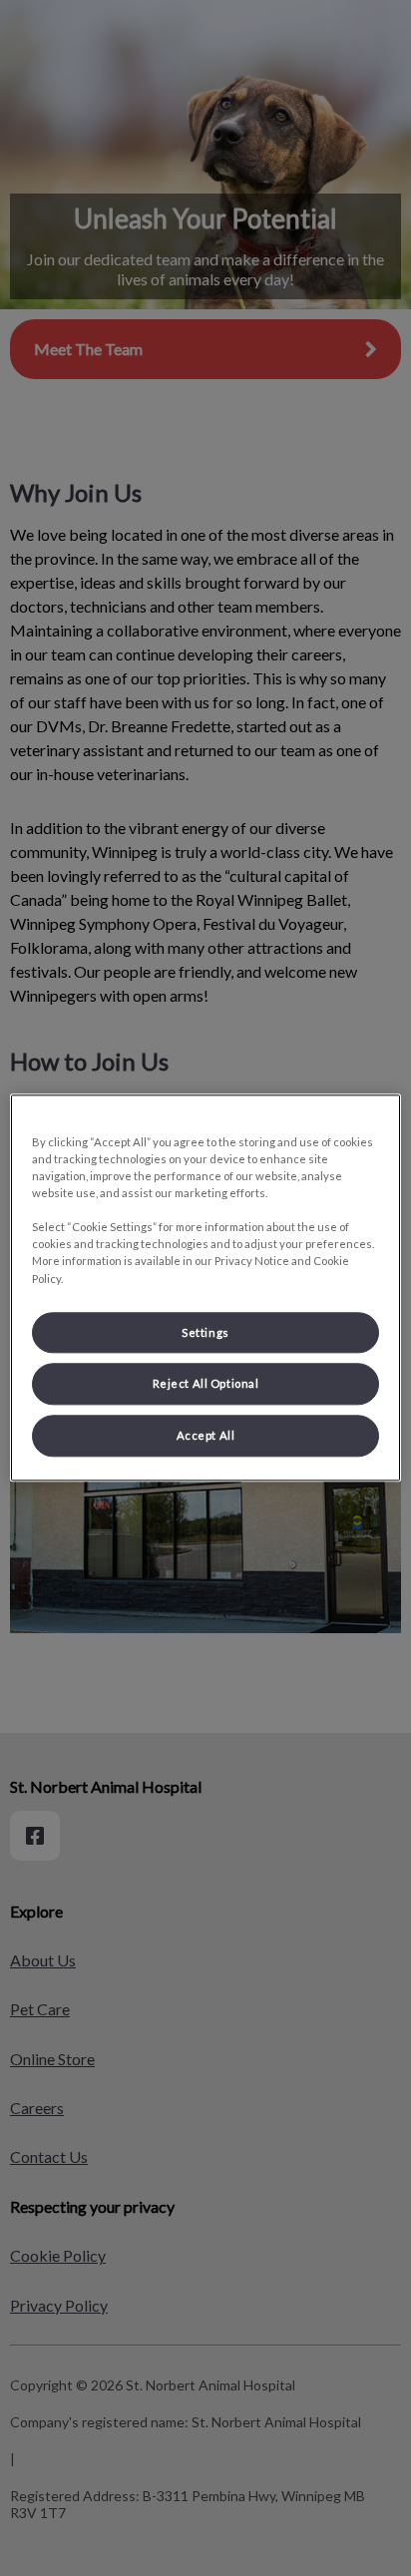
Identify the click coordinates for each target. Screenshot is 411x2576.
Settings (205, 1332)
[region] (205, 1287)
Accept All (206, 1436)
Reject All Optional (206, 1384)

___

EXERCISE DESCRIPTION: Return the full listing exactly as written, without any of its images.

SOLUTION TO THE PROBLEM:
Identify the click coordinates for each target. Screenshot is 411x2576.
Settings (205, 1332)
[region] (205, 1287)
Accept All (206, 1436)
Reject All Optional (206, 1384)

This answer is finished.